Não ligue: todos somos hackeados
Alceu A. Sperança
Tempos terríveis, de governos incapazes de proteger os cidadãos e corporações hipercompetentes em paranoiar a classe média. Antes dos atentados às torres gêmeas as leis não autorizavam o governo a espionar a vida dos cidadãos. Agora, a pretexto de combater o terror, o populismo boquirroto pratica às escâncaras o que já se fazia na sombra.
Pelo menos desde a revelação de que o governo estadunidense mentia para seu próprio povo, nos Pentagon Papers, ninguém mais se sente chocado com revelações provindas de ataques criminosos a segredos de Estado, empresas ou pessoas. A interceptação só pega mal quando não descobre nada monstruoso.

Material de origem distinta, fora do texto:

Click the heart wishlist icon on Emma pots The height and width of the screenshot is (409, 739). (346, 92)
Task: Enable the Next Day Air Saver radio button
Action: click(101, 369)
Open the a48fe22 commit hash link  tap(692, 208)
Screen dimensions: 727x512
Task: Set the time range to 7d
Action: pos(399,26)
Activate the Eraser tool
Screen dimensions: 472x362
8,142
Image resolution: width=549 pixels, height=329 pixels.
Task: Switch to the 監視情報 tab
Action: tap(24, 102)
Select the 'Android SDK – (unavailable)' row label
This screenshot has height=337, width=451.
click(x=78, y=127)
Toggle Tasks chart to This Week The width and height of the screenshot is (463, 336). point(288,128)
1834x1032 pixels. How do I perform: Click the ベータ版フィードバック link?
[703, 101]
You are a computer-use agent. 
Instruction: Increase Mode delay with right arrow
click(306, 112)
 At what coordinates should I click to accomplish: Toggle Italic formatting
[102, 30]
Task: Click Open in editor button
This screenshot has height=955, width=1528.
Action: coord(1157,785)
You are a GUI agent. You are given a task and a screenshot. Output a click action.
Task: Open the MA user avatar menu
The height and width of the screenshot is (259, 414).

O argumento de que é preciso cercar os terroristas e os criminosos antes que ataquem facilita a aceitação: se a violação da lei der na apuração de um crime considerado maior, ela é justificável. Violar sigilos, trapacear as balanças da Justiça e usar fontes criminosas para informar fica banal.
Espionar um cidadão é imoral, mas se em filmagem clandestina ele for apanhado matando a sogra, quem vai crucificar o espião? Quem sem respaldo legal vigia corruptos vira herói ao expor a corrupção à luz. Só que continuar com isso não dá em boa coisa. Tolerar abusos é autorizá-los. Milícias crescem assim.
Espionar e não ser apanhado, eis a questão. Se a tecnologia de gambiarra que espionou Moro, Deltan e mais mil estava impune, fácil supor que agentes da arapongagem pública possuem armas de destruição de reputações em massa custeadas pelo próprio povo espionado. Na antiga URSS, cada país desmontou sua KGB, mas será que todos os demitidos foram para casa dormir sob a proteção dos anjinhos?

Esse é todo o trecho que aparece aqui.